In 1940 Baker became a field secretary of the National Association for the Advancement of Coloured People (NAACP) where she was involved in the anti-lynching campaign. Over the next few years Baker attempted to persuade the organization to become involved in community-based activism. Baker also played a leading role in the campaign to desegregate New York City public schools. According to Susan Gushee O'Malley: "her strength was to evoke in people a feeling of common need and the belief that people together can change the conditions under which they live.
In 1956 Baker and Bayard Rustin established Friendship, an organization dedicated to raising money for the fight against Jim Crow Laws in the Deep South. The following year she moved to Atlanta to work with Martin Luther King and the Southern Christian Leadership Conference (SCLC). While in Atlanta she also ran the Crusade for Citizenship, a voter registration campaign. Baker disagreed with the SCLC's policy of having a strong central leadership. Baker, who favoured local, grassroots action, left the organization in 1959.

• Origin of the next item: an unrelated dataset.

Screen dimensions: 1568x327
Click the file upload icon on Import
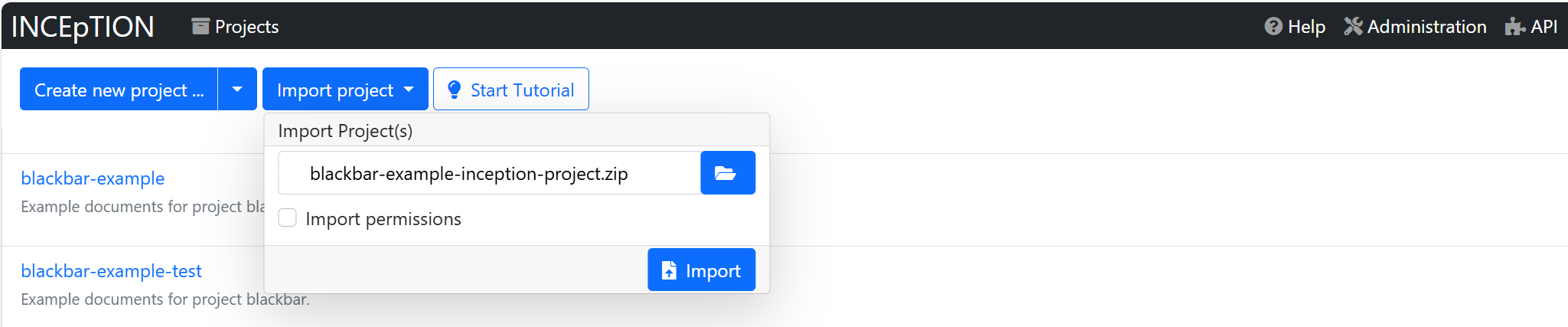coord(669,270)
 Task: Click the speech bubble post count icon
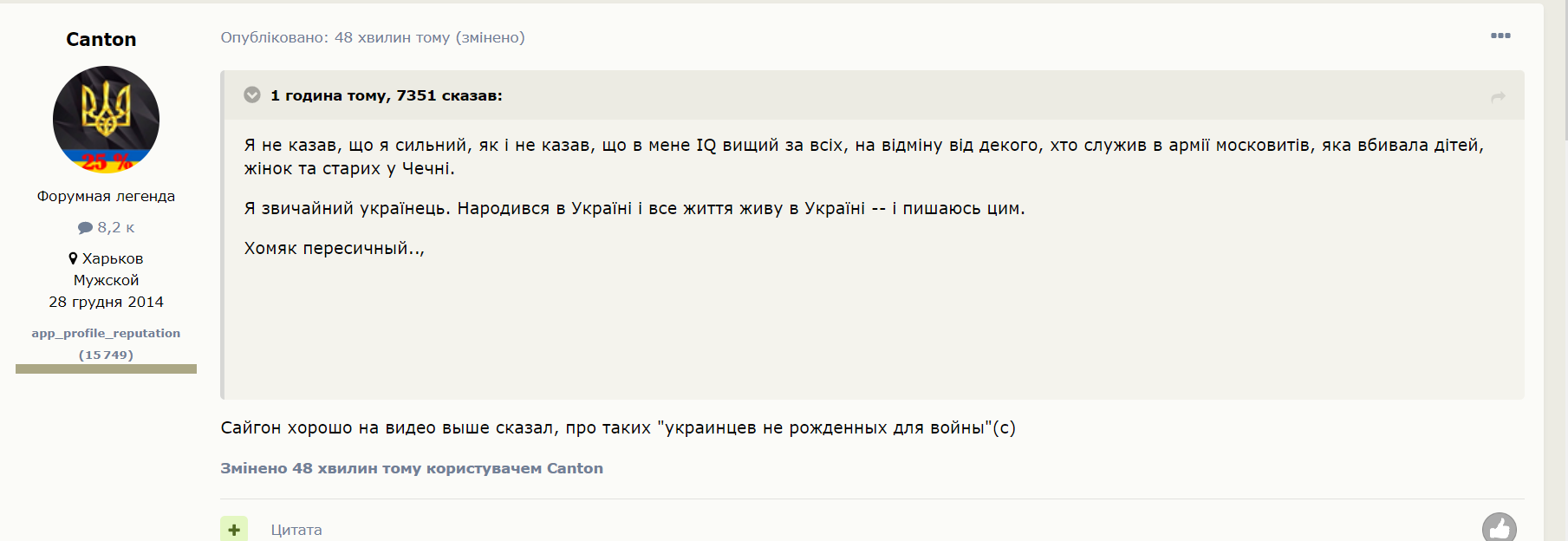[85, 228]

In February 1960, Greensboro, North Carolina, a small group of black students started a student sit-in at the restaurant of their local Woolworth's store which had a policy of not serving black people. In the days that followed they were joined by other black students until they occupied all the seats in the restaurant. The students were often physically assaulted, but following the teachings of Martin Luther King they did not hit back.

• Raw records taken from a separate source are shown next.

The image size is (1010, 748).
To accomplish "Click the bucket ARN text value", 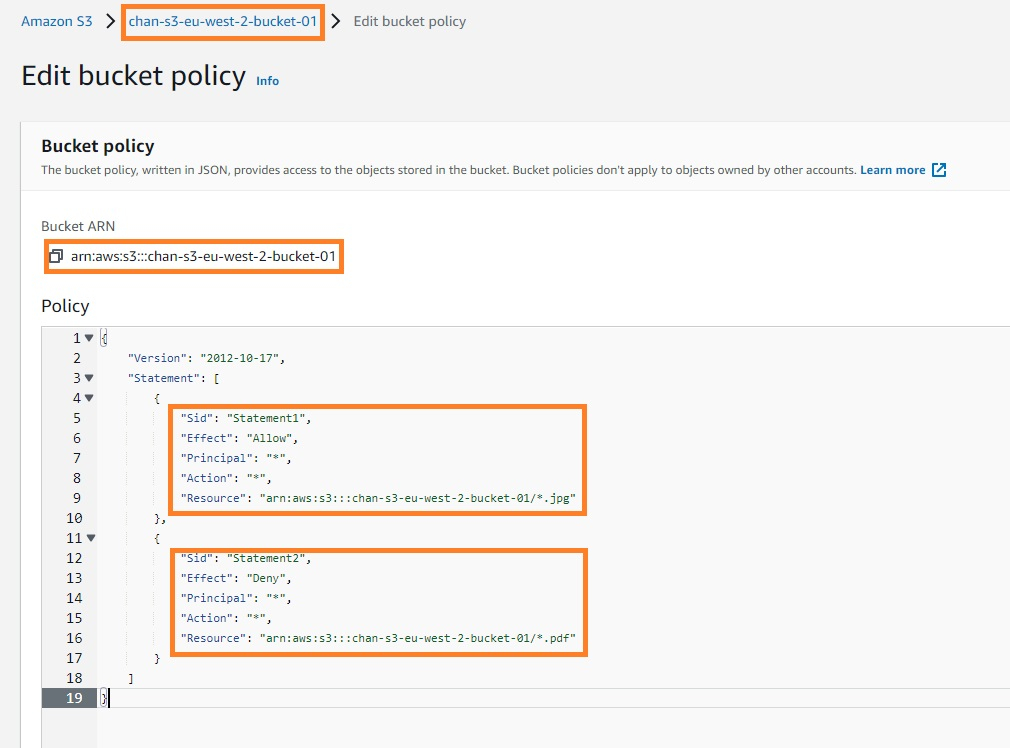I will click(203, 257).
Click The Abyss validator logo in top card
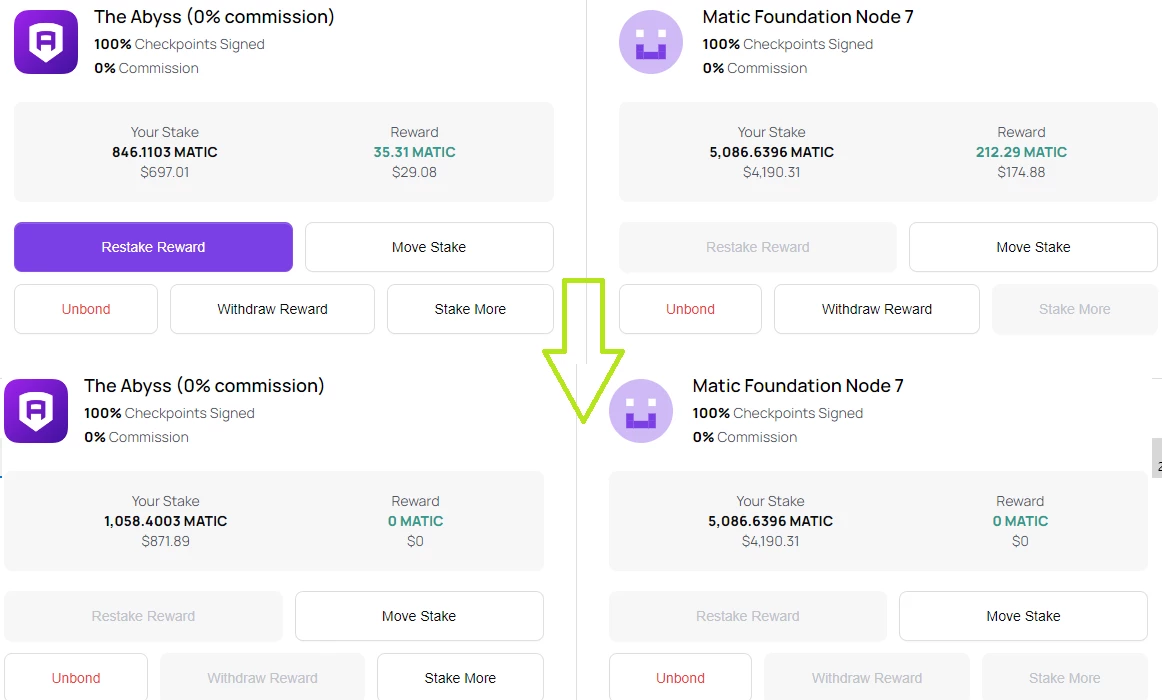 pos(46,41)
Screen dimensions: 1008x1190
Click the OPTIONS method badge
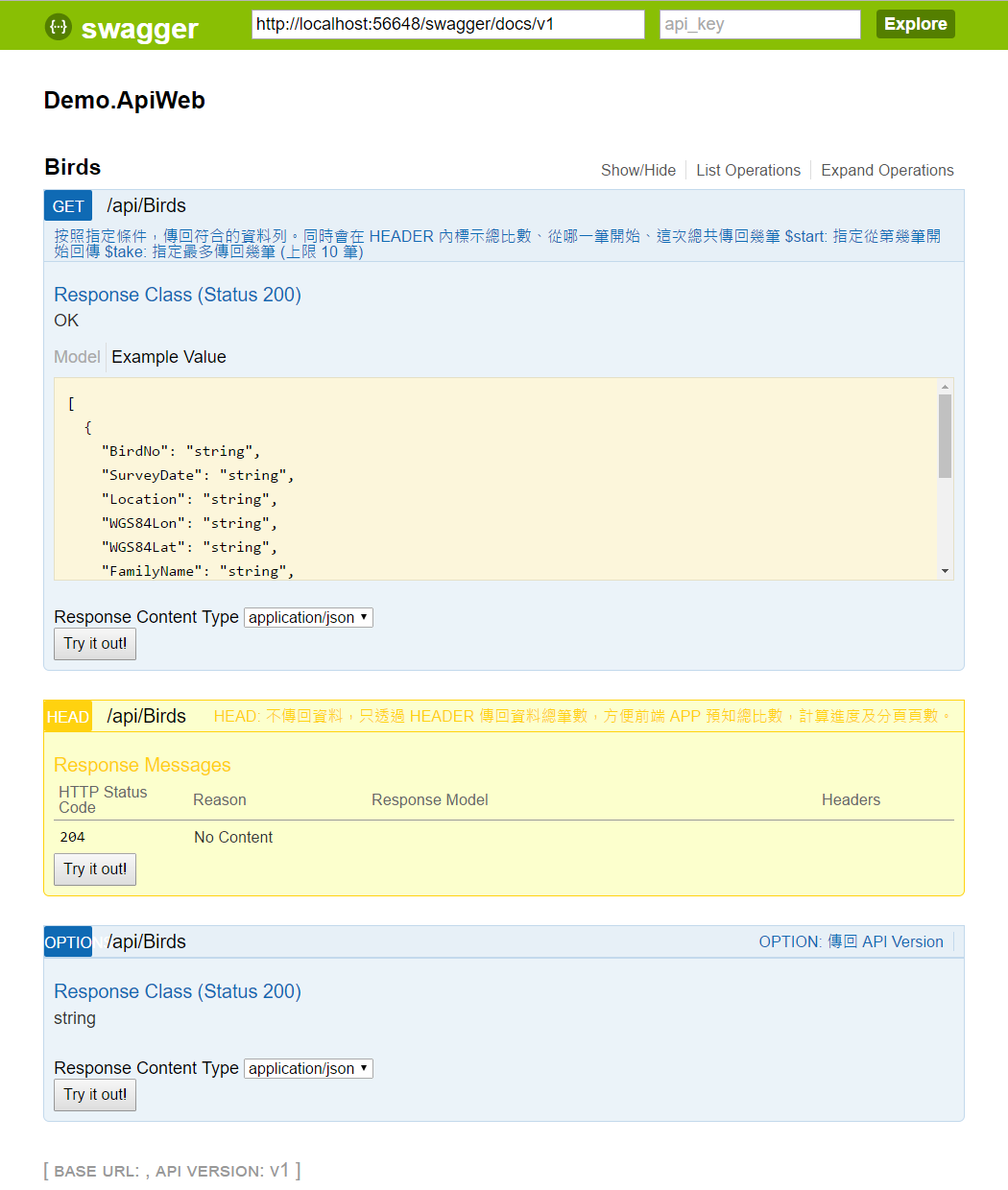67,941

Baker became involved in this campaign and in October, 1960, helped to establish the Student Nonviolent Coordinating Committee (SNCC). Baker commented: "The Student Leadership Conference made it crystal clear that current sit-ins and other demonstrations are concerned with something much bigger than a hamburger or even a giant-sized Coke. Whatever may be the difference in approach to their goal, the Negro and white students, North and South, are seeking to rid America of the scourge of racial segregation and discrimination - not only at lunch counters, but in every aspect of life."

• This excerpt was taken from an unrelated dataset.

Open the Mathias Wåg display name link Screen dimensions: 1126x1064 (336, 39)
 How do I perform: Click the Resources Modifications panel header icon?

SNCC adopted the Gandhian theory of nonviolent direct action. This included participation in the Freedom Rides during 1961. Leading figures in the organization included Robert Moses, Marion Barry, James Lawson, Charles McDew, James Forman and John Lewis. According to Susan Gushee O'Malley: "In the following years, Baker was the older person behind SNCC students who listened, counseled, advised, and nurtured the civil rights workers who organized the freedom rides, worked in voter registration, and broke segregation in the South."
In 1964 Baker returned to New York City and remained active in the civil rights movement. She was also a supporter of freedom struggles in Africa, a national board member of the Puerto Rican Solidarity Committee and vice-chairperson of the Mass Party Organizing Committee.
Ella Josephine Baker died on 13th December 1986.